Paul Street’s article in TruthDig helps to explain the disconnect between reality and Trump’s conservative base.

Evidence is easily devalued in a faith-based nation in which magical thinking (a critical component of authoritarianism and hardly limited to religious and metaphysical matters) is rife.

The more they have invested in and even lost from false beliefs, the more they will respond to contrary evidence by actually intensifying their attachment to those untrue notions.

Feelings trump facts all the time in the U.S. This is true on both sides of the major-party aisle. Talking in 2007 and 2008 to highly educated campus-town liberal Democrats, including plenty of doctorate holders and religious skeptics, I consistently found that facts were of little use in trying to dent their deeply entrenched and utterly false view that Barack Obama was a people’s champion of peace, democracy and social justice. To paraphrase the Beatles, they had “a feeling [about Obama]–a feeling deep inside, oh yeah.”

Trump’s disproportionately Caucasian base is fused by an embattled white racial identity. This Trumpian “make America white again” heart- and mind-set holds that whites are becoming a minority targeted by discrimination and “politically correct” liberal and leftists have been turning the nation’s politics and policies against white values, culture, needs, rights and prerogatives. This curious “reverse discrimination” victim whiteness (devoid of evidence for its claims) informs the Trump base’s understanding of the meaning of the word “corruption” in ways the liberal writer Peter Beinart recently captured in the Atlantic. For Trump’s base, Beinart writes, the idea of corruption isn’t so much about politics and the law as it is about racial and gender purity
But, of course, it’s not about racism, nativism, sexism or authoritarianism when it comes to understanding Trump’s base. White racial and gender identity and authoritarianism have long merged with and cross-fertilized each other. Last May, political scientists Steven V. Miller and Nicholas T. Davis released a working paper titled “White Outgroup Intolerance and Declining Support for American Democracy.” Their study found a strong correlation between white Americans’ racial intolerance and support for authoritarian rule. “When racially intolerant white people fear democracy may benefit marginalized people of color,” NBC News reported, citing the Miller and Davis paper, “they abandon their commitment to democracy.”

In an article published in Critical Sociology last March, Smith and Hanley found the white Trump base was differentiated from white non-Trump voters not by class or other “demographic” factors (including income, age, gender and the alleged class identifier of education) but by eight key attitudes and values: identification as “conservative”; support for “domineering leaders”; Christian fundamentalism; prejudice against immigrants; prejudice against blacks; prejudice against Muslims; prejudice against women, and a sense of pessimism about the economy.

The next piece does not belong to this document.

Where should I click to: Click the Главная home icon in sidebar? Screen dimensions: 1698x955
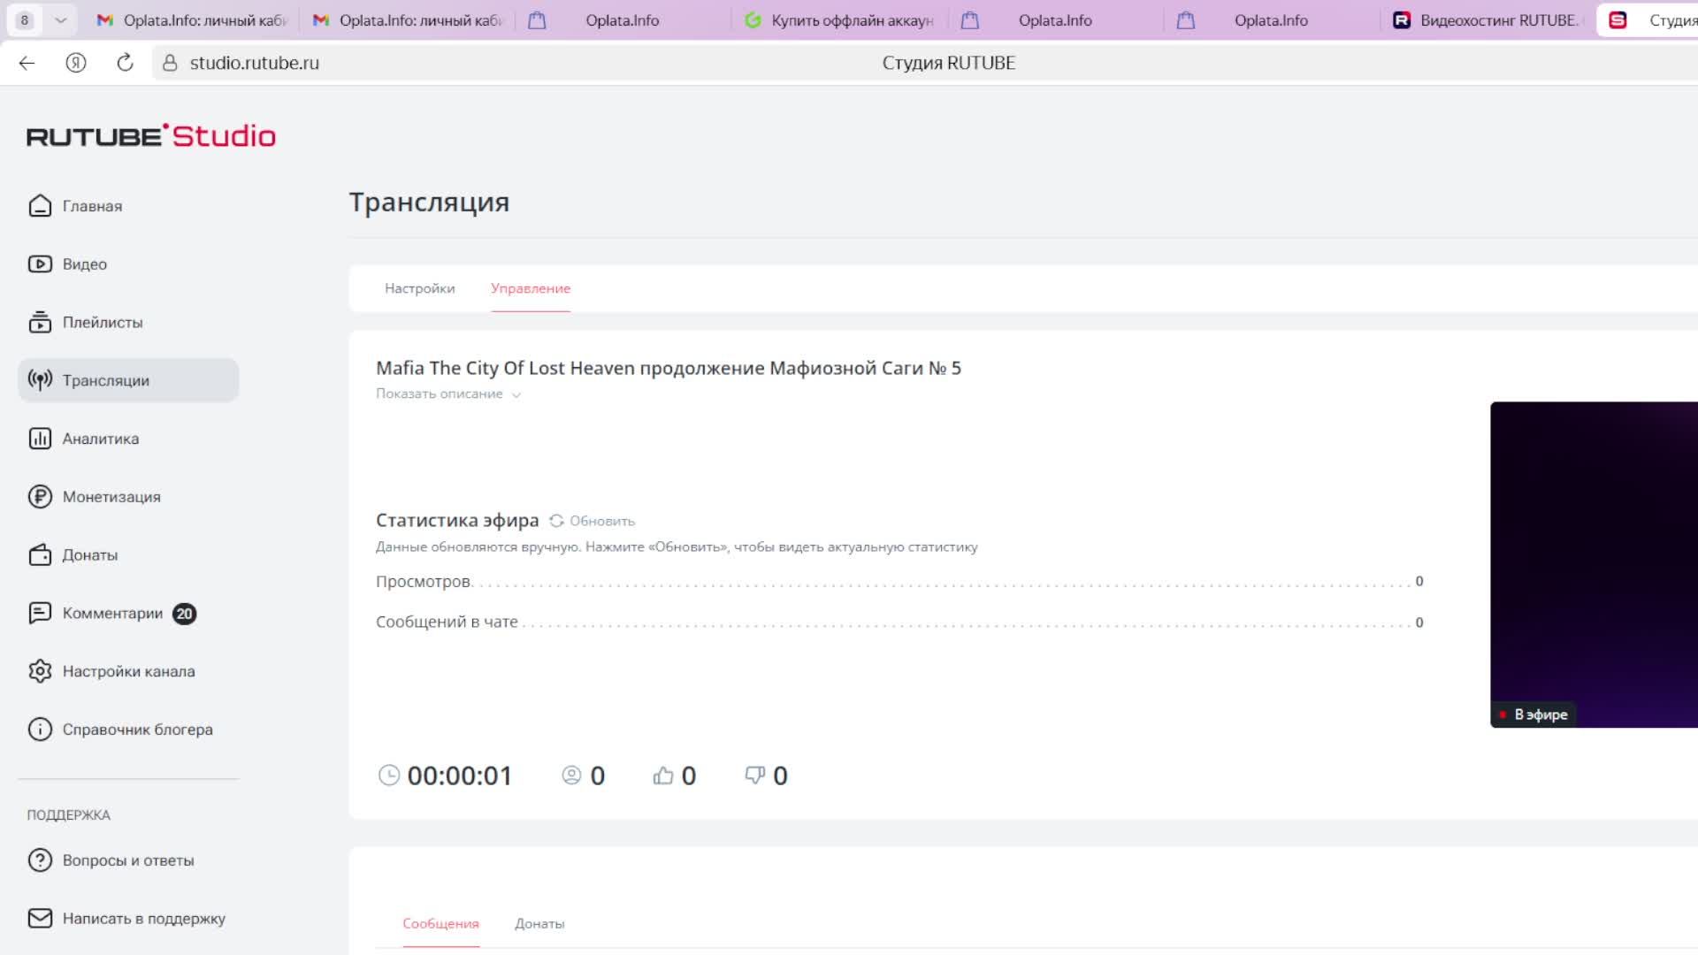[x=40, y=206]
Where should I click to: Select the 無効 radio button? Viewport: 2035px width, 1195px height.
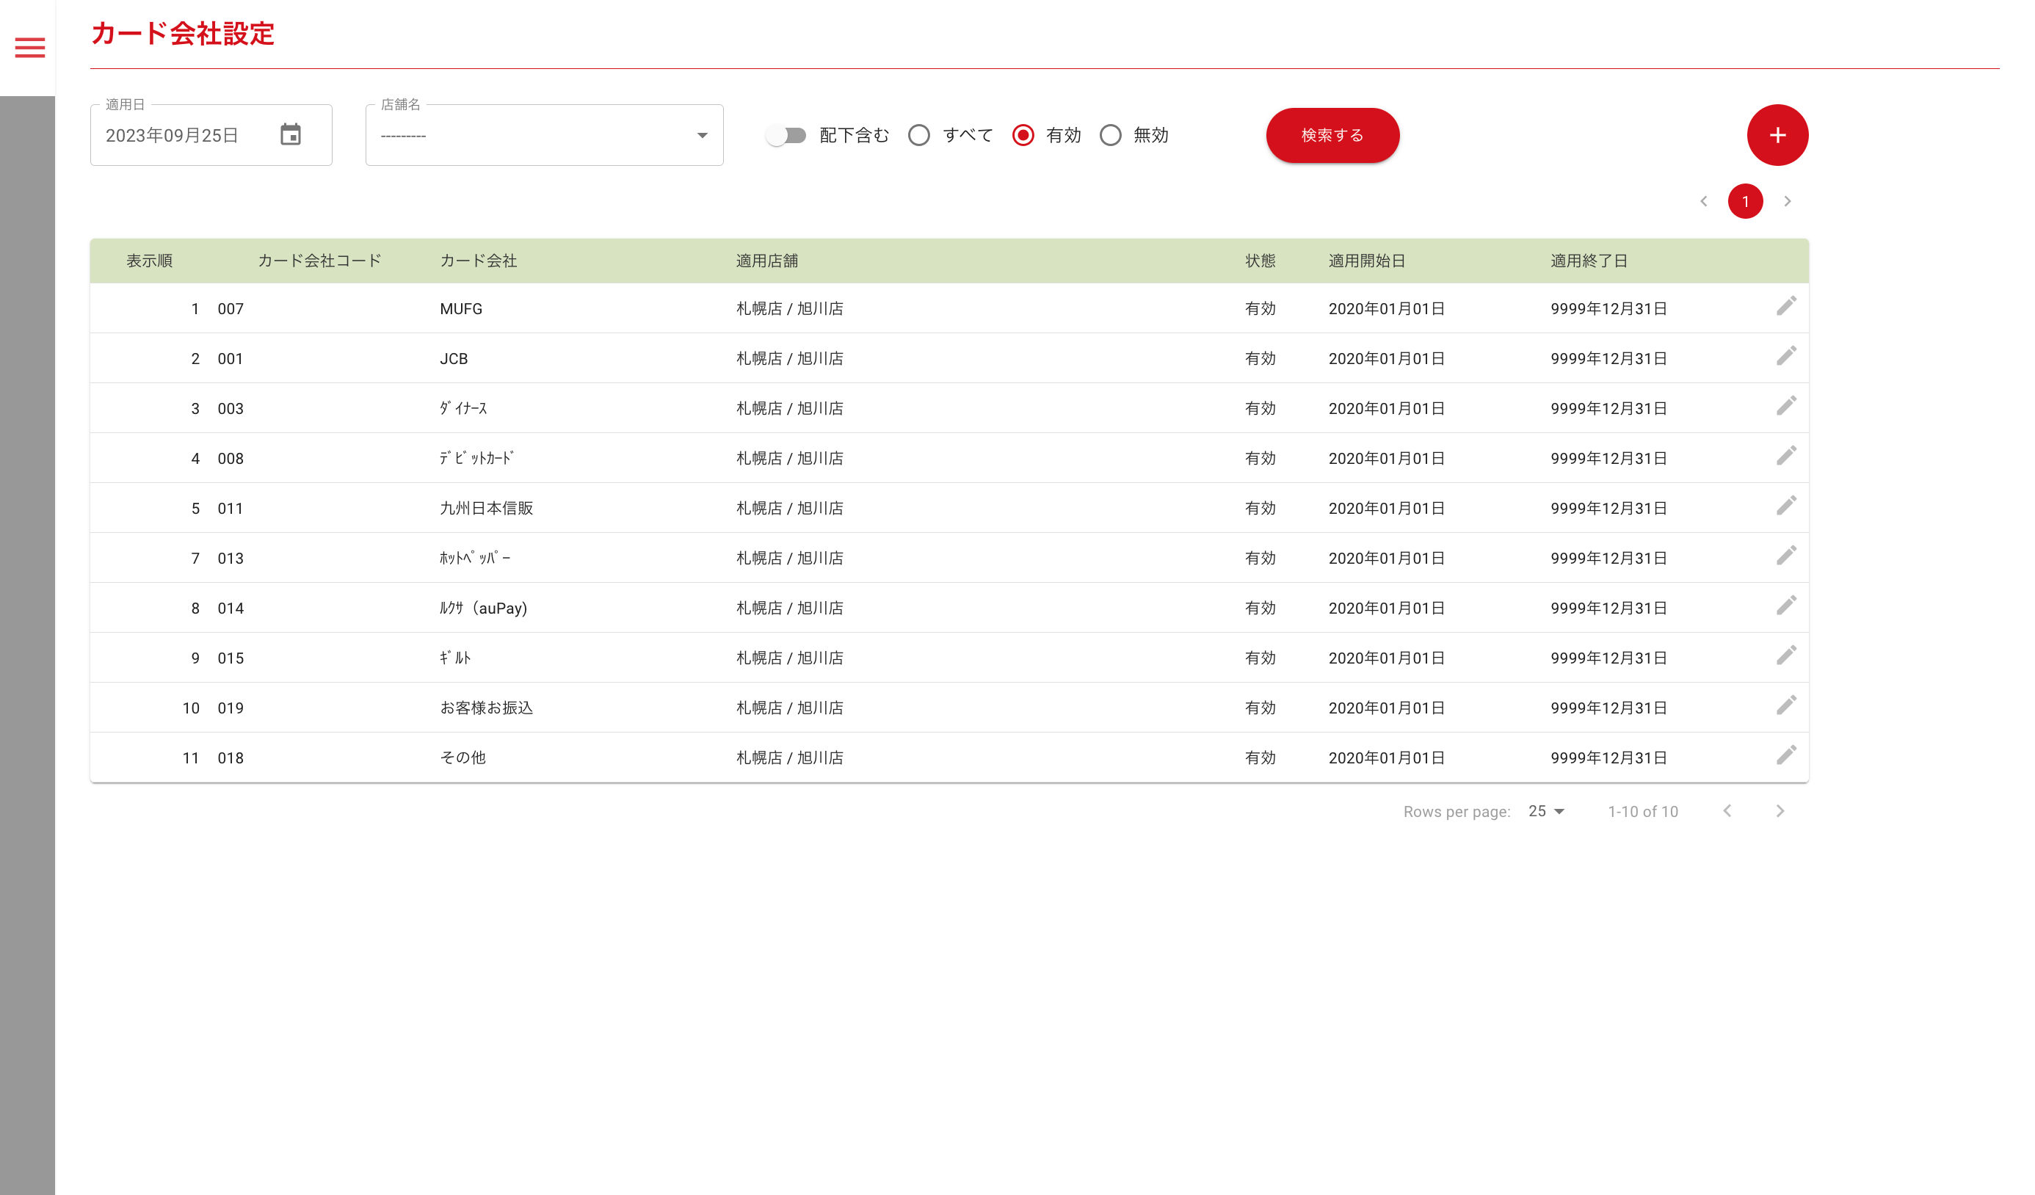click(1110, 135)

Strong Trump supporters scored particularly high on support for domineering leaders, fundamentalism, opposition to immigrants and economic pessimism. They were particularly prone to support authoritarian leaders who promised to respond punitively to minorities perceived as “line-cutters”—“undeserving” others who were allegedly getting ahead of traditional white Americans in the procurement of jobs and government benefits—and to the supposed liberal “rotten apples” who were purportedly allowing these “line-cutters” to advance ahead of traditional white American males.